* _Recorded data_
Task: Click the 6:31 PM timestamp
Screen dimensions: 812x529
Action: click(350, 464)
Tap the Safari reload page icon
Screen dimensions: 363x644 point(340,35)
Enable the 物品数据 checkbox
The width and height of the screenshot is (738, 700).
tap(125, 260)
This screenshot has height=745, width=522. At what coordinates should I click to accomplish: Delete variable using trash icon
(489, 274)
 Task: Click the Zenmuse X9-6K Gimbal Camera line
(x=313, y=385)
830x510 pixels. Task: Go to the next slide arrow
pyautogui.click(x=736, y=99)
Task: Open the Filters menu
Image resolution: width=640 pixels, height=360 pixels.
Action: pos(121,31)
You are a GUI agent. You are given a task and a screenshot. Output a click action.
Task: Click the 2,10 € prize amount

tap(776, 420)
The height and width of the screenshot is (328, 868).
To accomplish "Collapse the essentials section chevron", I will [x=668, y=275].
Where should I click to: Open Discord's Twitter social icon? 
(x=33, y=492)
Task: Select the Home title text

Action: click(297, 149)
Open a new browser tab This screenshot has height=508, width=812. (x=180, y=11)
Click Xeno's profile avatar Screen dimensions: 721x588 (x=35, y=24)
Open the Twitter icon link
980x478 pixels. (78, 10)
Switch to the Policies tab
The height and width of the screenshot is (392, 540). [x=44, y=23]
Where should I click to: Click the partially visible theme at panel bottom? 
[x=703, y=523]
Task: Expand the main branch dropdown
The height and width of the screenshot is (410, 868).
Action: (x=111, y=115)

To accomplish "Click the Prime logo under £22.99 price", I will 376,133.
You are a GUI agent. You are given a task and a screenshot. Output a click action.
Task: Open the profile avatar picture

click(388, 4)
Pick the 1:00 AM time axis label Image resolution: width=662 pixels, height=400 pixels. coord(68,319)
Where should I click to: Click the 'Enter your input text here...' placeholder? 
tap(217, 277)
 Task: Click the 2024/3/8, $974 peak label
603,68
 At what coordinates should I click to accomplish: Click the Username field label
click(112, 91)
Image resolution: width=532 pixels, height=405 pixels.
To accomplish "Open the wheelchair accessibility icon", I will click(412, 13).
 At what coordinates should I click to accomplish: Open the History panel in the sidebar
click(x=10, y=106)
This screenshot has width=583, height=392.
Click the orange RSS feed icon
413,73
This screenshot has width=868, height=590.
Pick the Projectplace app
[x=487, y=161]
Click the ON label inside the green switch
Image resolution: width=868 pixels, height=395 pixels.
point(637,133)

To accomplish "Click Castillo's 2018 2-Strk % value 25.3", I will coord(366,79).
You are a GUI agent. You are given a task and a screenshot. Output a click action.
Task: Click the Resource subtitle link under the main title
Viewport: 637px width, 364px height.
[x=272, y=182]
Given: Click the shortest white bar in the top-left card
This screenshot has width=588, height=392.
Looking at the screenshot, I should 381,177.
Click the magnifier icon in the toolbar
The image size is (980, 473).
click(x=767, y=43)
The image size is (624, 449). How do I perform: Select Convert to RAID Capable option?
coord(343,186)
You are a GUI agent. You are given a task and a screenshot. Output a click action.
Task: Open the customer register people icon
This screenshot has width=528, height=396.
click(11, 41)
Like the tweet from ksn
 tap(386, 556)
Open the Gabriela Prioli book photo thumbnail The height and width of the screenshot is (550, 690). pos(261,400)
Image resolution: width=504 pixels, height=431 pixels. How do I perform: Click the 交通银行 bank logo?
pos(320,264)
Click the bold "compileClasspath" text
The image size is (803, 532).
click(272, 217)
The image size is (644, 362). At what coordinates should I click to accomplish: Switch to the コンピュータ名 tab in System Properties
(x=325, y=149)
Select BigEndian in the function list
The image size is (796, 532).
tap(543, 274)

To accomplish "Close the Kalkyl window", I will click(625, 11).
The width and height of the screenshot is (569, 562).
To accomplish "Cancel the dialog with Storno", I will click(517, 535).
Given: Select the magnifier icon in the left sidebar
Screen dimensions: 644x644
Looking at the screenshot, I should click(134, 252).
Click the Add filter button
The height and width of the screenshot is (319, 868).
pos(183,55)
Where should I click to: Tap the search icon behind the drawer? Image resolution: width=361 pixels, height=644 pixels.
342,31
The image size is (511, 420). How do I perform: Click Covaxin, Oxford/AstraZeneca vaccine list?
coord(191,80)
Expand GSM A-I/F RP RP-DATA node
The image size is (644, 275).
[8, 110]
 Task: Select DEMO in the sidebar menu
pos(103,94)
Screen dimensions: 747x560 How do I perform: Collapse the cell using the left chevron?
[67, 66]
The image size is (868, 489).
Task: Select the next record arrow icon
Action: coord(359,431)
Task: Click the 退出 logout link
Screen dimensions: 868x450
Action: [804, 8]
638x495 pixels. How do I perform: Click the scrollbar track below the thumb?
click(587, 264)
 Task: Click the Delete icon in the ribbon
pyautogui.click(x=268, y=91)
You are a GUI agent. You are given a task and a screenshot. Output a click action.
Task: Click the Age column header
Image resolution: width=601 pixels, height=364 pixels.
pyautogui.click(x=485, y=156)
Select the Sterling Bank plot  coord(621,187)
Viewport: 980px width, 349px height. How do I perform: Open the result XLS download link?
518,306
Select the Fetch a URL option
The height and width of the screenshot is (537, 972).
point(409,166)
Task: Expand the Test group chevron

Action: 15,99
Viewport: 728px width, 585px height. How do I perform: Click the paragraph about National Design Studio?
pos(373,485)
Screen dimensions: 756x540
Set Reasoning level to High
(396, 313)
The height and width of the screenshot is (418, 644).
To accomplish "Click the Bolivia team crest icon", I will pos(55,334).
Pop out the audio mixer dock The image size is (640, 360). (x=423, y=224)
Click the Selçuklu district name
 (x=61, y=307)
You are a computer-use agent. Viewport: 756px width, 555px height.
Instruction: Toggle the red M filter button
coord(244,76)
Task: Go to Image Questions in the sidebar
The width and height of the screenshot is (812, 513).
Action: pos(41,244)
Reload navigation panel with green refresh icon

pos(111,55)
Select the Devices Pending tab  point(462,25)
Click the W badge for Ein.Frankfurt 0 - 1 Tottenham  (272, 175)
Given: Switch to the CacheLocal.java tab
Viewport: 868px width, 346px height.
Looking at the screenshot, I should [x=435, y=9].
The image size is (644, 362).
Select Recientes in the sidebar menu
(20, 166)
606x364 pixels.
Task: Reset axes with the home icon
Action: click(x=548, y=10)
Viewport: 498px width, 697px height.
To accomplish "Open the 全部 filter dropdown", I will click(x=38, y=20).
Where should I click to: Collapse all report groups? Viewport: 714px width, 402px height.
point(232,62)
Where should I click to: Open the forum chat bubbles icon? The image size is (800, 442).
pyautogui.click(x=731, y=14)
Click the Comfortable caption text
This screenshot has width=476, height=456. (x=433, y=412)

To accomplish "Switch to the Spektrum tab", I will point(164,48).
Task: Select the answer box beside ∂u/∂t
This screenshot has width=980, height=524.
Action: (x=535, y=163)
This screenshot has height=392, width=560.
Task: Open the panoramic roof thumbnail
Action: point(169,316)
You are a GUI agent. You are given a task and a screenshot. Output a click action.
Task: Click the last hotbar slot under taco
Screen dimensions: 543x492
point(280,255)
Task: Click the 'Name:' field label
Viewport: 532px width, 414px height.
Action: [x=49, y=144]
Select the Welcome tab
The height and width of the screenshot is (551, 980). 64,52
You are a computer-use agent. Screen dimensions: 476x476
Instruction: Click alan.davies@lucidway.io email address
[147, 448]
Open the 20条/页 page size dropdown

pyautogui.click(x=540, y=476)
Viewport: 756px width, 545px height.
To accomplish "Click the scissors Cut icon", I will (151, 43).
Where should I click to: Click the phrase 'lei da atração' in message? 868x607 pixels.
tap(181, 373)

* _Task to complete_
Print the records again, exactly as they stand above.

* _Written solution_
Task: Click the 6:31 PM timestamp
Screen dimensions: 812x529
Action: click(350, 464)
Tap the Safari reload page icon
Screen dimensions: 363x644 point(340,35)
Enable the 物品数据 checkbox
The width and height of the screenshot is (738, 700).
tap(125, 260)
This screenshot has height=745, width=522. At what coordinates should I click to accomplish: Delete variable using trash icon
(489, 274)
 Task: Click the Zenmuse X9-6K Gimbal Camera line
(x=313, y=385)
830x510 pixels. Task: Go to the next slide arrow
pyautogui.click(x=736, y=99)
Task: Open the Filters menu
Image resolution: width=640 pixels, height=360 pixels.
Action: pos(121,31)
You are a GUI agent. You are given a task and a screenshot. Output a click action.
Task: Click the 2,10 € prize amount

tap(776, 420)
The height and width of the screenshot is (328, 868).
To accomplish "Collapse the essentials section chevron", I will [x=668, y=275].
Where should I click to: Open Discord's Twitter social icon? 
(x=33, y=492)
Task: Select the Home title text

Action: click(297, 149)
Open a new browser tab This screenshot has height=508, width=812. (x=180, y=11)
Click Xeno's profile avatar Screen dimensions: 721x588 (x=35, y=24)
Open the Twitter icon link
980x478 pixels. (78, 10)
Switch to the Policies tab
The height and width of the screenshot is (392, 540). [x=44, y=23]
Where should I click to: Click the partially visible theme at panel bottom? 
[x=703, y=523]
Task: Expand the main branch dropdown
The height and width of the screenshot is (410, 868).
Action: (x=111, y=115)

To accomplish "Click the Prime logo under £22.99 price", I will 376,133.
You are a GUI agent. You are given a task and a screenshot. Output a click action.
Task: Open the profile avatar picture

click(388, 4)
Pick the 1:00 AM time axis label Image resolution: width=662 pixels, height=400 pixels. coord(68,319)
Where should I click to: Click the 'Enter your input text here...' placeholder? 
tap(217, 277)
 Task: Click the 2024/3/8, $974 peak label
603,68
 At what coordinates should I click to accomplish: Click the Username field label
click(112, 91)
Image resolution: width=532 pixels, height=405 pixels.
To accomplish "Open the wheelchair accessibility icon", I will click(412, 13).
 At what coordinates should I click to accomplish: Open the History panel in the sidebar
click(x=10, y=106)
This screenshot has width=583, height=392.
Click the orange RSS feed icon
413,73
This screenshot has width=868, height=590.
Pick the Projectplace app
[x=487, y=161]
Click the ON label inside the green switch
Image resolution: width=868 pixels, height=395 pixels.
point(637,133)

To accomplish "Click Castillo's 2018 2-Strk % value 25.3", I will coord(366,79).
You are a GUI agent. You are given a task and a screenshot. Output a click action.
Task: Click the Resource subtitle link under the main title
Viewport: 637px width, 364px height.
[x=272, y=182]
Given: Click the shortest white bar in the top-left card
This screenshot has width=588, height=392.
Looking at the screenshot, I should 381,177.
Click the magnifier icon in the toolbar
The image size is (980, 473).
click(x=767, y=43)
The image size is (624, 449). How do I perform: Select Convert to RAID Capable option?
coord(343,186)
You are a GUI agent. You are given a task and a screenshot. Output a click action.
Task: Open the customer register people icon
This screenshot has width=528, height=396.
click(11, 41)
Like the tweet from ksn
 tap(386, 556)
Open the Gabriela Prioli book photo thumbnail The height and width of the screenshot is (550, 690). pos(261,400)
Image resolution: width=504 pixels, height=431 pixels. How do I perform: Click the 交通银行 bank logo?
pos(320,264)
Click the bold "compileClasspath" text
The image size is (803, 532).
click(272, 217)
The image size is (644, 362). At what coordinates should I click to accomplish: Switch to the コンピュータ名 tab in System Properties
(x=325, y=149)
Select BigEndian in the function list
The image size is (796, 532).
tap(543, 274)

To accomplish "Close the Kalkyl window", I will click(625, 11).
The width and height of the screenshot is (569, 562).
To accomplish "Cancel the dialog with Storno", I will click(517, 535).
Given: Select the magnifier icon in the left sidebar
Screen dimensions: 644x644
Looking at the screenshot, I should click(134, 252).
Click the Add filter button
The height and width of the screenshot is (319, 868).
pos(183,55)
Where should I click to: Tap the search icon behind the drawer? Image resolution: width=361 pixels, height=644 pixels.
342,31
The image size is (511, 420). How do I perform: Click Covaxin, Oxford/AstraZeneca vaccine list?
coord(191,80)
Expand GSM A-I/F RP RP-DATA node
The image size is (644, 275).
[8, 110]
 Task: Select DEMO in the sidebar menu
pos(103,94)
Screen dimensions: 747x560 How do I perform: Collapse the cell using the left chevron?
[67, 66]
The image size is (868, 489).
Task: Select the next record arrow icon
Action: coord(359,431)
Task: Click the 退出 logout link
Screen dimensions: 868x450
Action: [804, 8]
638x495 pixels. How do I perform: Click the scrollbar track below the thumb?
click(587, 264)
 Task: Click the Delete icon in the ribbon
pyautogui.click(x=268, y=91)
You are a GUI agent. You are given a task and a screenshot. Output a click action.
Task: Click the Age column header
Image resolution: width=601 pixels, height=364 pixels.
pyautogui.click(x=485, y=156)
Select the Sterling Bank plot  coord(621,187)
Viewport: 980px width, 349px height. How do I perform: Open the result XLS download link?
518,306
Select the Fetch a URL option
The height and width of the screenshot is (537, 972).
point(409,166)
Task: Expand the Test group chevron

Action: 15,99
Viewport: 728px width, 585px height. How do I perform: Click the paragraph about National Design Studio?
pos(373,485)
Screen dimensions: 756x540
Set Reasoning level to High
(396, 313)
The height and width of the screenshot is (418, 644).
To accomplish "Click the Bolivia team crest icon", I will pos(55,334).
Pop out the audio mixer dock The image size is (640, 360). (x=423, y=224)
Click the Selçuklu district name
 (x=61, y=307)
You are a computer-use agent. Viewport: 756px width, 555px height.
Instruction: Toggle the red M filter button
coord(244,76)
Task: Go to Image Questions in the sidebar
The width and height of the screenshot is (812, 513).
Action: pos(41,244)
Reload navigation panel with green refresh icon

pos(111,55)
Select the Devices Pending tab  point(462,25)
Click the W badge for Ein.Frankfurt 0 - 1 Tottenham  (272, 175)
Given: Switch to the CacheLocal.java tab
Viewport: 868px width, 346px height.
Looking at the screenshot, I should [x=435, y=9].
The image size is (644, 362).
Select Recientes in the sidebar menu
(20, 166)
606x364 pixels.
Task: Reset axes with the home icon
Action: click(x=548, y=10)
Viewport: 498px width, 697px height.
To accomplish "Open the 全部 filter dropdown", I will click(x=38, y=20).
Where should I click to: Collapse all report groups? Viewport: 714px width, 402px height.
point(232,62)
Where should I click to: Open the forum chat bubbles icon? The image size is (800, 442).
pyautogui.click(x=731, y=14)
Click the Comfortable caption text
This screenshot has width=476, height=456. (x=433, y=412)

To accomplish "Switch to the Spektrum tab", I will point(164,48).
Task: Select the answer box beside ∂u/∂t
This screenshot has width=980, height=524.
Action: (x=535, y=163)
This screenshot has height=392, width=560.
Task: Open the panoramic roof thumbnail
Action: point(169,316)
You are a GUI agent. You are given a task and a screenshot. Output a click action.
Task: Click the last hotbar slot under taco
Screen dimensions: 543x492
point(280,255)
Task: Click the 'Name:' field label
Viewport: 532px width, 414px height.
Action: [x=49, y=144]
Select the Welcome tab
The height and width of the screenshot is (551, 980). 64,52
You are a computer-use agent. Screen dimensions: 476x476
Instruction: Click alan.davies@lucidway.io email address
[147, 448]
Open the 20条/页 page size dropdown

pyautogui.click(x=540, y=476)
Viewport: 756px width, 545px height.
To accomplish "Click the scissors Cut icon", I will (151, 43).
Where should I click to: Click the phrase 'lei da atração' in message? 868x607 pixels.
tap(181, 373)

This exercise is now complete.